What is being asked: Rewrite the records as a numbered list, starting at the beginning and ending with the line that contains "click(345, 926)", skipping blank lines. Leave the pictures out of your answer.

Records taken from a collection
+++

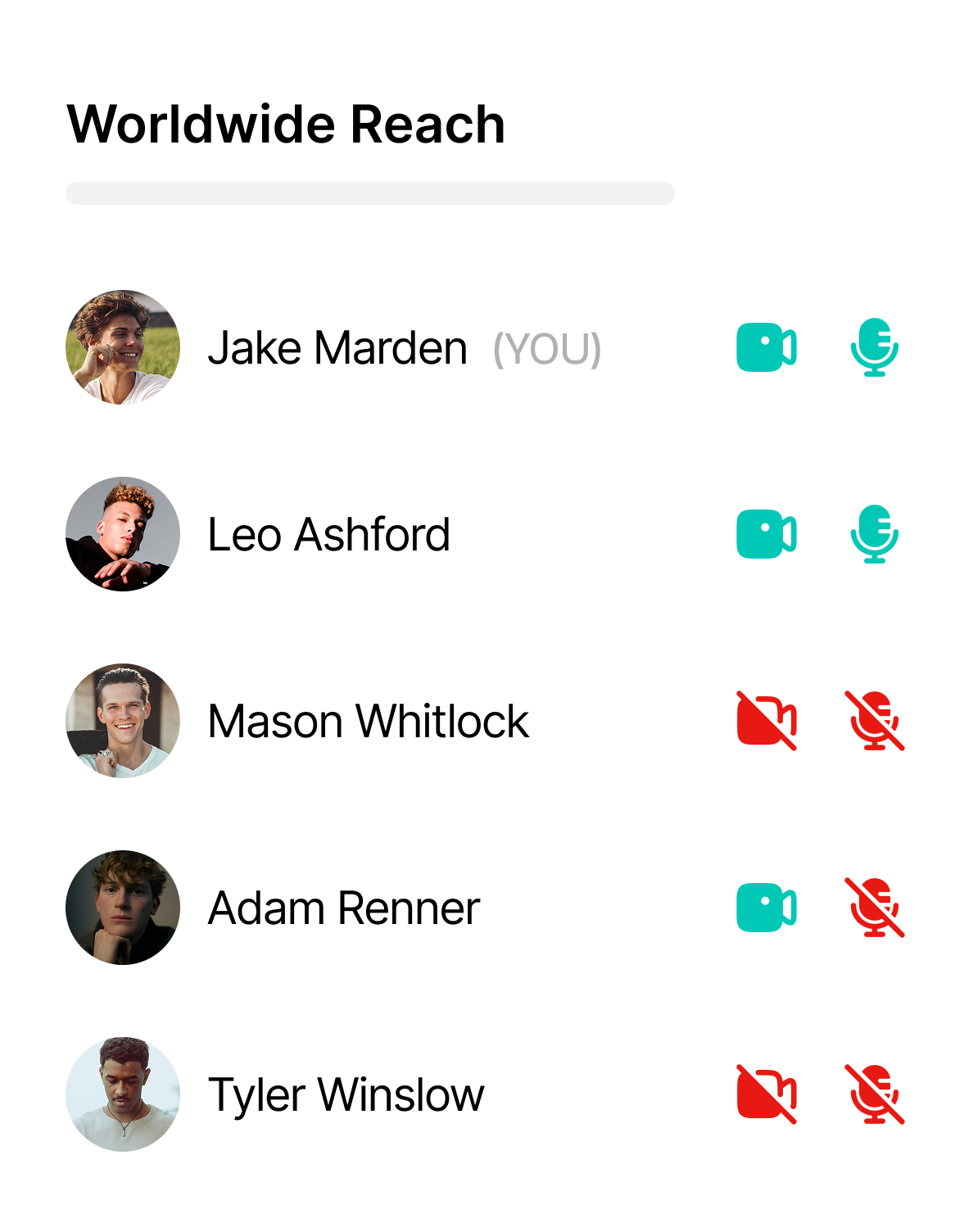Toggle Leo Ashford's camera icon
Screen dimensions: 973x1232
pos(766,534)
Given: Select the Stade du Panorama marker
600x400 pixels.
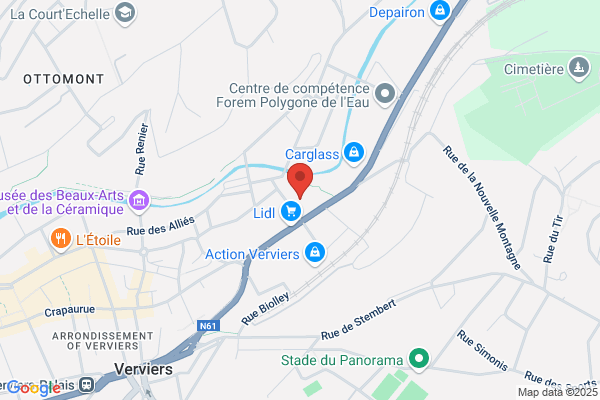Looking at the screenshot, I should [419, 359].
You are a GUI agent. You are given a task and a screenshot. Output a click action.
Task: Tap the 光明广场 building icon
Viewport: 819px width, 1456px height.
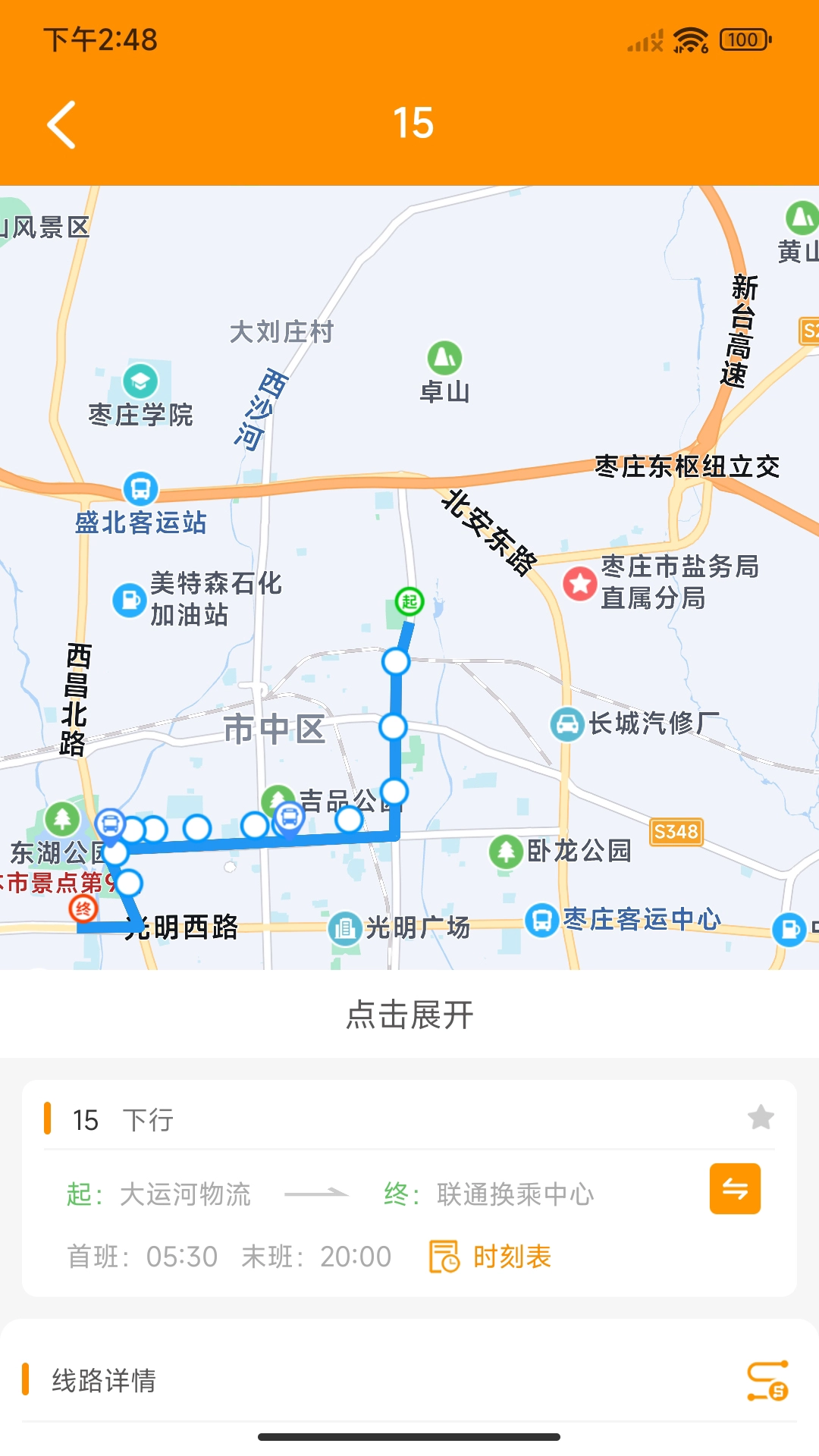click(345, 926)
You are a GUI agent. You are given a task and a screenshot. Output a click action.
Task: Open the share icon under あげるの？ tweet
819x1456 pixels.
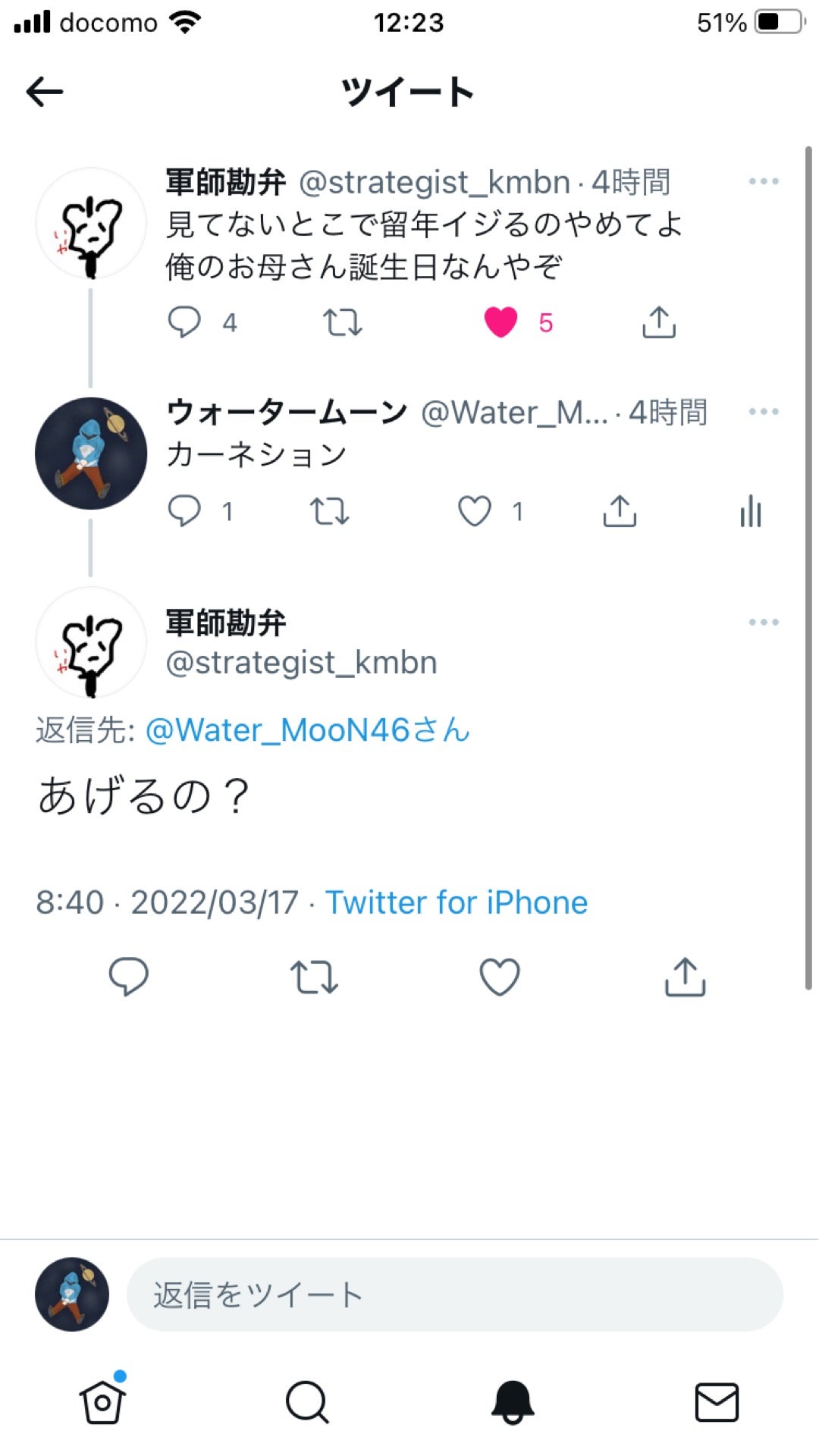point(685,978)
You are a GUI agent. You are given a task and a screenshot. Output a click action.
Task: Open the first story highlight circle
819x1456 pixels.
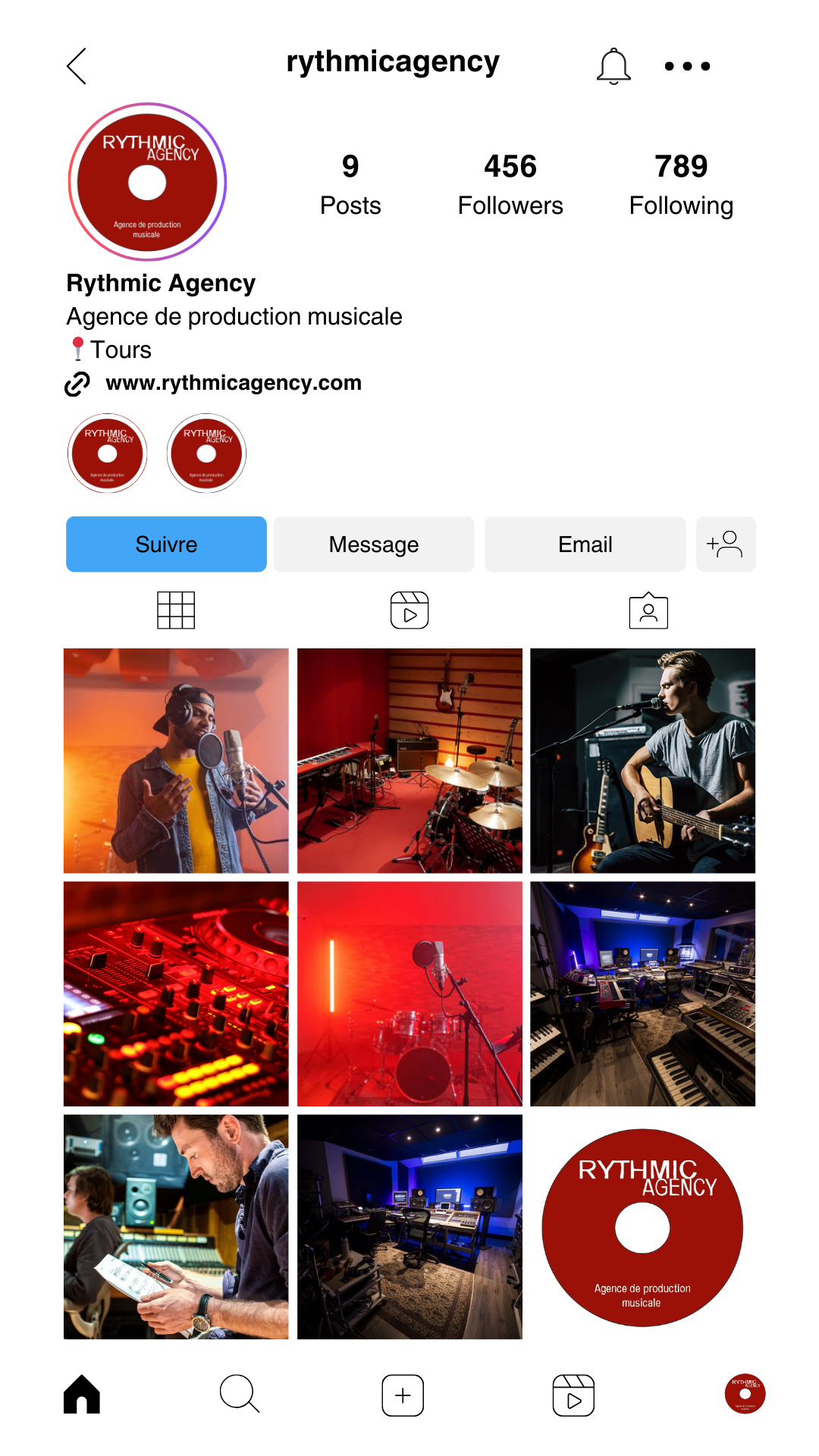point(107,453)
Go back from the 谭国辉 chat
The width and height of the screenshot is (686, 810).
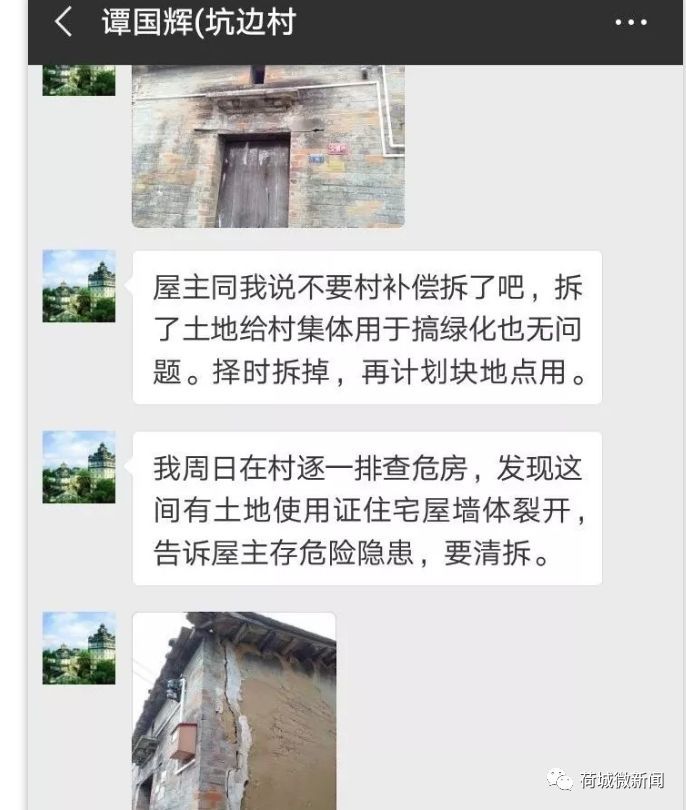click(63, 24)
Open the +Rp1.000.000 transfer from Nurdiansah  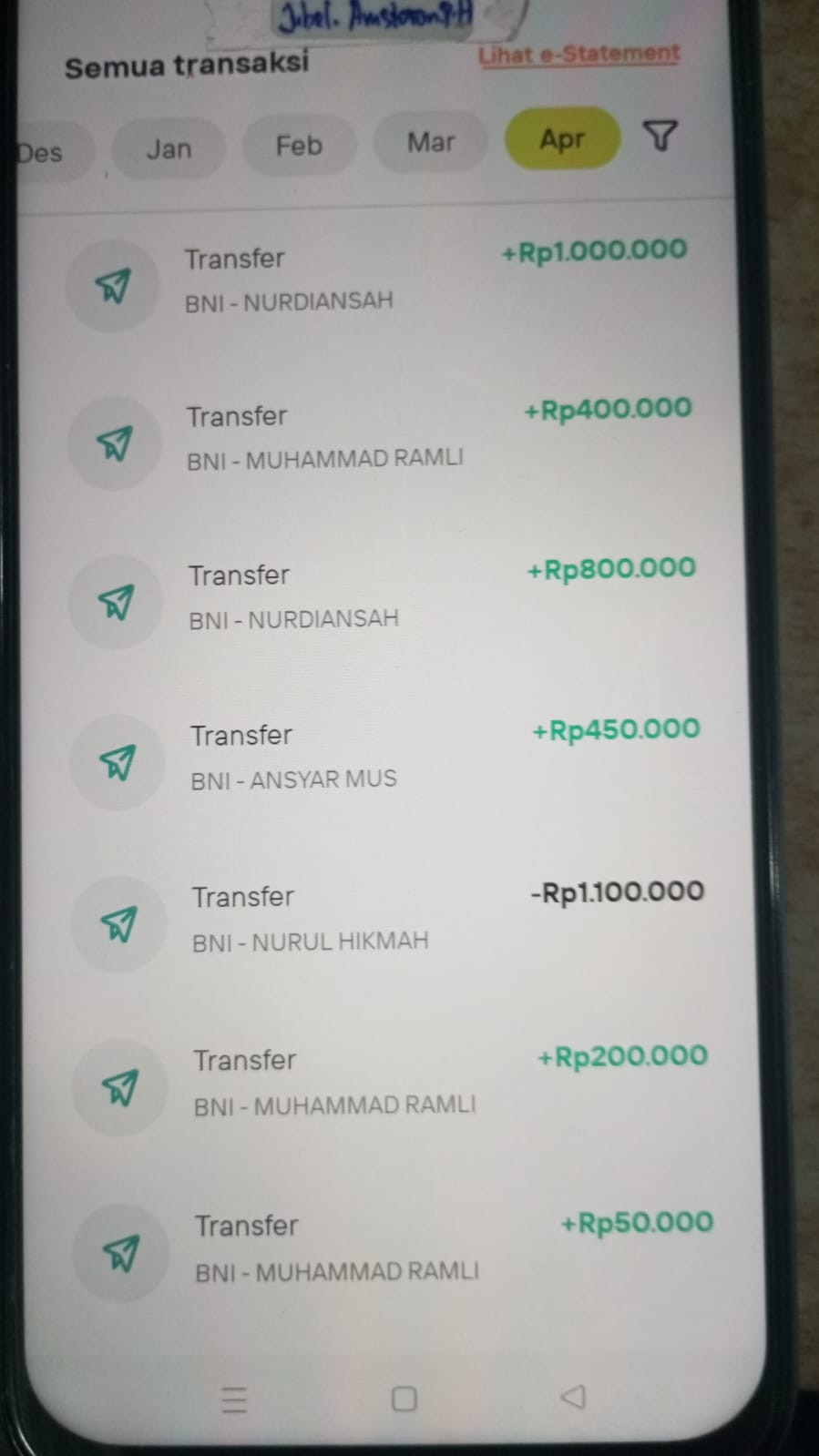point(378,280)
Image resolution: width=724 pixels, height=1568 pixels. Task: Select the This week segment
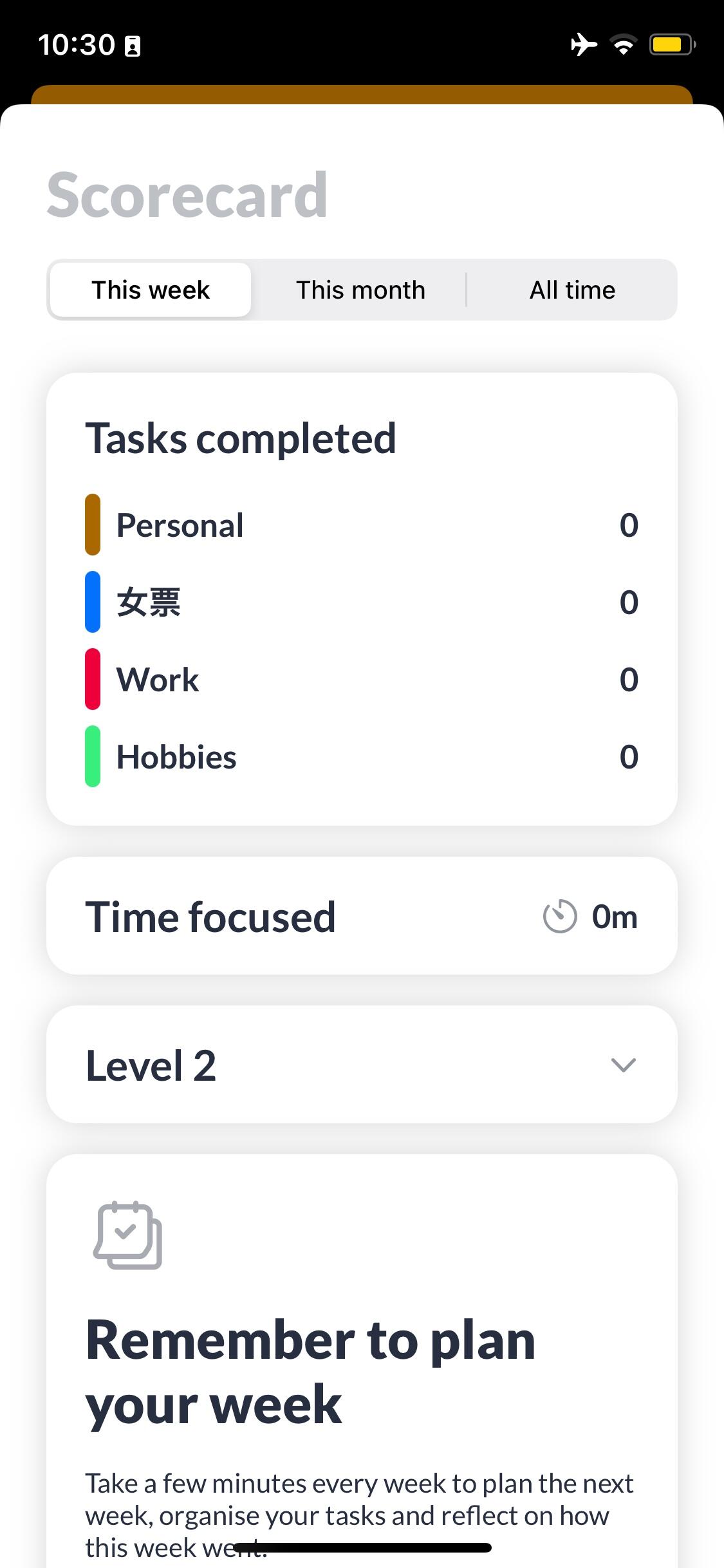[x=151, y=290]
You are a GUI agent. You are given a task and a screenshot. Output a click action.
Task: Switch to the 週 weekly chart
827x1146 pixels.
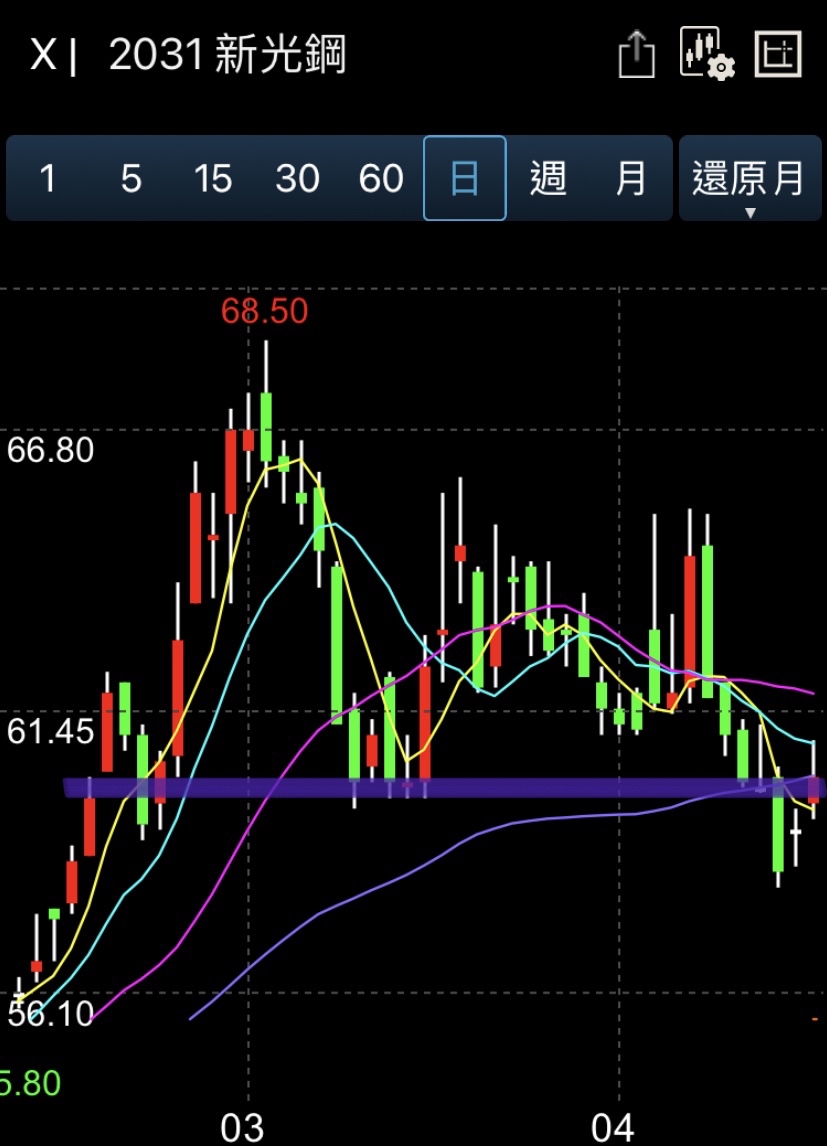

+++

Complete answer:
1. Toggle Leo Ashford's camera icon
2. Screen dimensions: 973x1232
3. pos(766,534)
4. Given: Select the Stade du Panorama marker
5. 600x400 pixels.
6. Looking at the screenshot, I should [419, 359].
7. You are a GUI agent. You are given a task and a screenshot. Output a click action.
8. Task: Tap the 光明广场 building icon
9. Viewport: 819px width, 1456px height.
10. click(345, 926)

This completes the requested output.